We discovered in Parkinson’s disease causes | Parkinson’s disease risk factors that there is currently no known definite factor or biological marker associated with Parkinson’s disease; meaning that Parkinson’s disease diagnosis does not rely on any one specific test. The situation is complicated by the fact that a person’s symptoms can be similar to, or caused by various other conditions or medications.
The process of Parkinson’s disease diagnosis will typically involve a neurologist:
- Undertaking a review of the patients medical history.
- Carrying out a range of neurological examinations.
- Performing a variety of tests including blood, urine and brain scans.
The neurologist will aim to establish a symptom profile, which includes identifying:
- When their symptoms begun.
- The type of symptoms the patient has experienced.
- How frequent the symptoms occur.
- The factors that affect their symptoms.
Therefore, it is important for the patient to:
- Keep a record of their symptoms and any medication they have been taking.
- Reveal any significant life changes they have experienced.
To provide support and ensure the patient conveys all relevant information accurately, it is often advised that they are accompanied to their consultation by a friend or family member.
Although the possible symptoms of Parkinson’s disease can be extensive (see previous articles covering 4 Cardinal Symptoms, Associated Symptoms and Neuropsychiatric Dysfunction), during the initial stages of evaluation, a neurologist will be particularly looking out for signs of:
- Tremor at rest.
- Slowing motion.
- Rigidity.
- Unilateral symptoms that improve significantly through using Levodopa.
To help in the process of Parkinson’s disease diagnosis and eliminate various other conditions, the neurologist will carry out a series of CT and MRI brain scans.
- SPECT or PET scans help identify dopamine deficiency.
- The use of DaT Scan with SPECT imaging for patients exhibiting tremors (without other Parkinson’s signs) will probably become more commonly available in the future.
Brain changes observed with Parkinson’s patients include:
- Lack of dopamine.
Depending on the source of data, Parkinson’s symptoms do not normally show until 60-90% of dopamine function is lost. - Low norepinephrine levels.

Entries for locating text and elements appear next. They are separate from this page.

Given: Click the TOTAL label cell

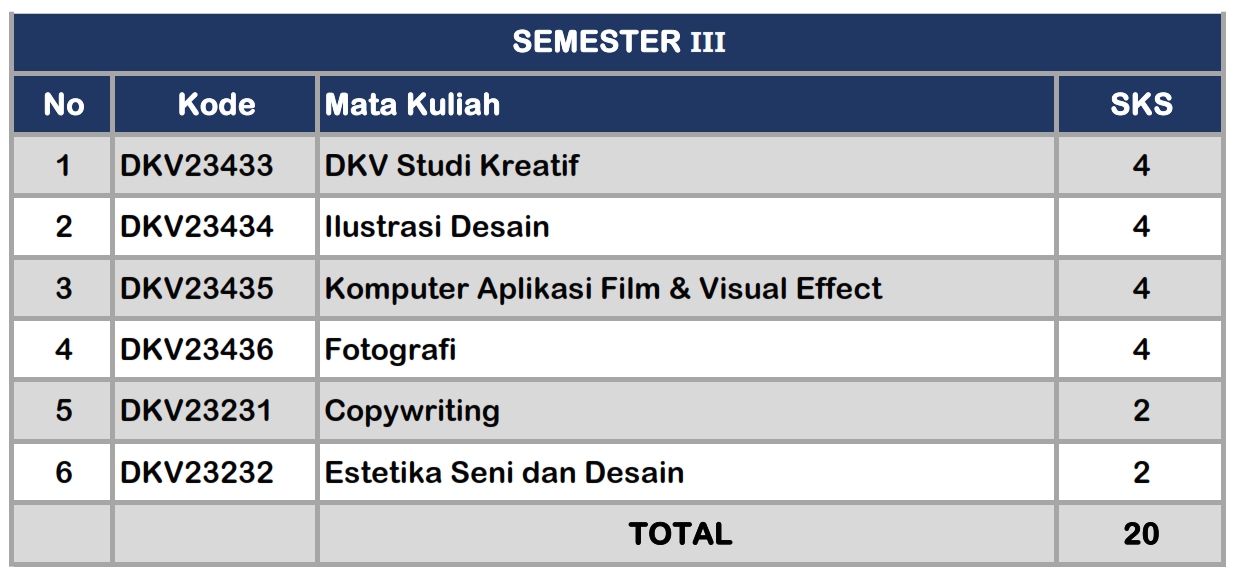Looking at the screenshot, I should pyautogui.click(x=687, y=533).
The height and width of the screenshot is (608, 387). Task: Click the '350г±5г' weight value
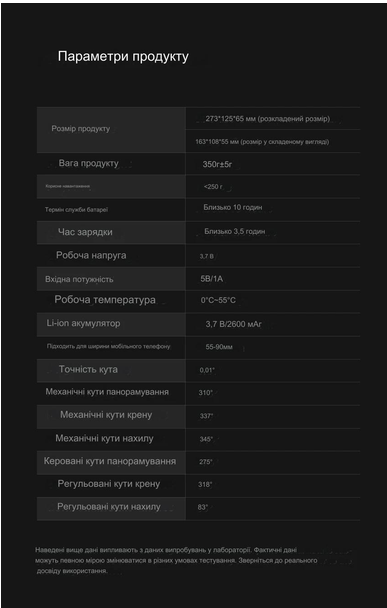click(217, 164)
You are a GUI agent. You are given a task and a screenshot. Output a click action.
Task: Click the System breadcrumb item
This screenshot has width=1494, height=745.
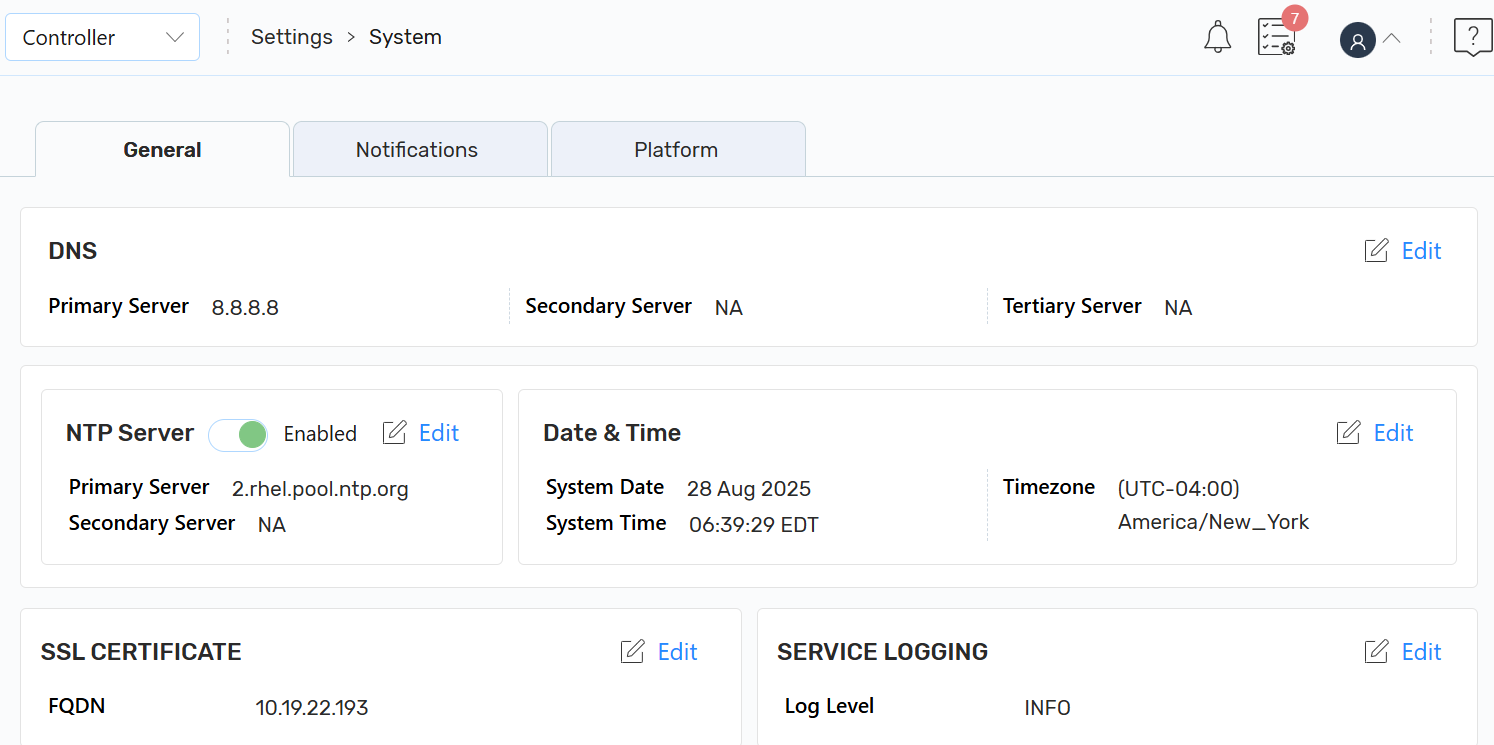(x=405, y=37)
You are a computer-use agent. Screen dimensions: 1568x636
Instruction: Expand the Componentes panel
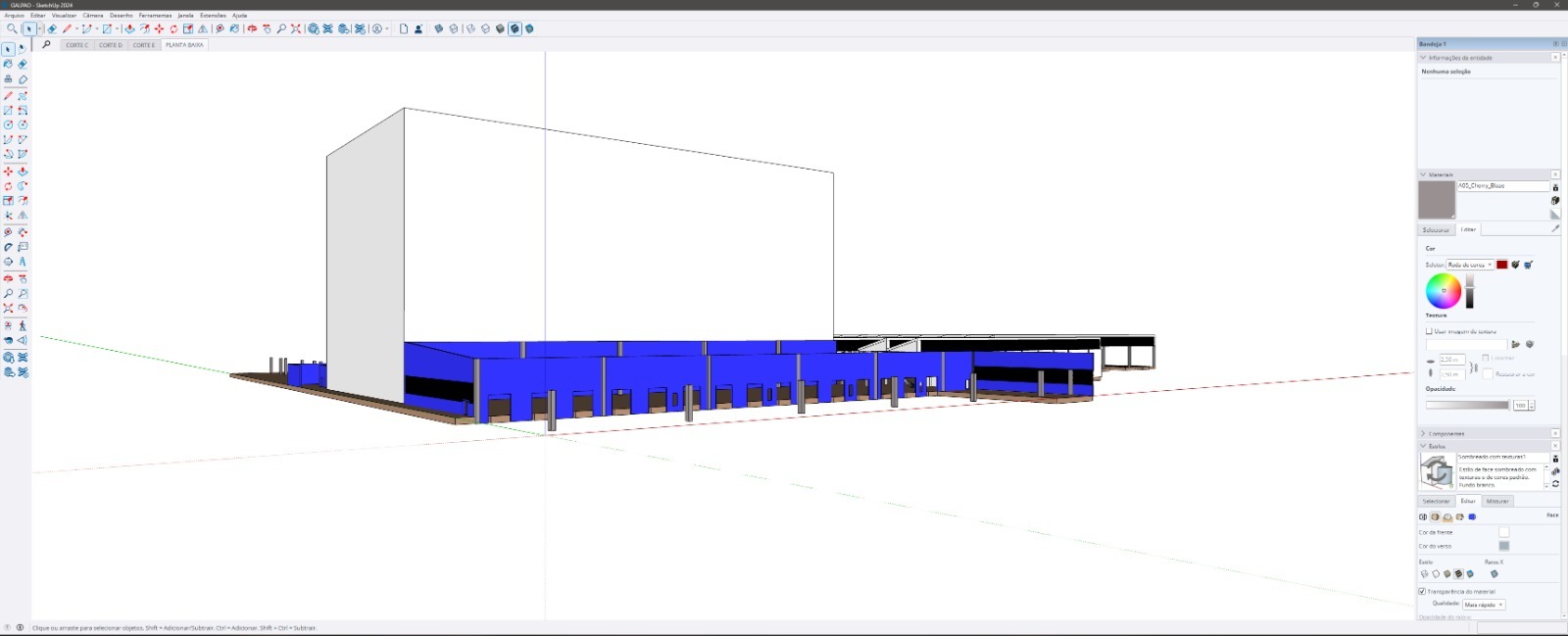pos(1423,433)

This may explain non-motor symptoms such as blood pressure regulation issues and fatigue. - Protein clumping and presence of Lewy bodies observed in autopsy.
Parkinson’s Disease Dementia (PDD) is differentiated from Dementia with Lewy Bodies (DLB) by their differing symptom profiles e.g. DLB is characterized by cognitive issues preceding motor related problems such as difficulty with walking. Early dementia i.e. within 2 years of exhibiting Parkinson’s clinical symptoms, is more likely due to DLB.
Parkinson’s Disease Misdiagnosis
Given the lack of a definite factor or biological marker, there does exist the potential for Parkinson’s disease misdiagnosis. Although the exact extent of the problem is not currently known, certain studies have suggested misdiagnosis is relatively common. If future studies confirm this to be true, it would indicate that many people would have been treated for years or medicated for the rest of their life erroneously. For example, certain studies have indicated that:
- Incorrect initial diagnosis by a neurologists occurred in 24-35% of cases.
- Where people were taking Parkinson’s disease drugs, re-evaluation of patients indicated:
- Parkinsonism was only confirmed in 74% of cases.
- Only 53% of patients had probable Parkinson’s disease.
- 33+% of patients with tremors misdiagnosed as Essentail Tremors (ET), were typically found to have Parkinson’s disease.
- 25+% did not benefit from the drugs being taken.
- Up to 25% with tremor disorders were misdiagnosed as tremor dominant Parkinson’s disease.
- Up to 20% with tremor dominant Parkinson’s disease were misdiagnosed as having other tremor disorders.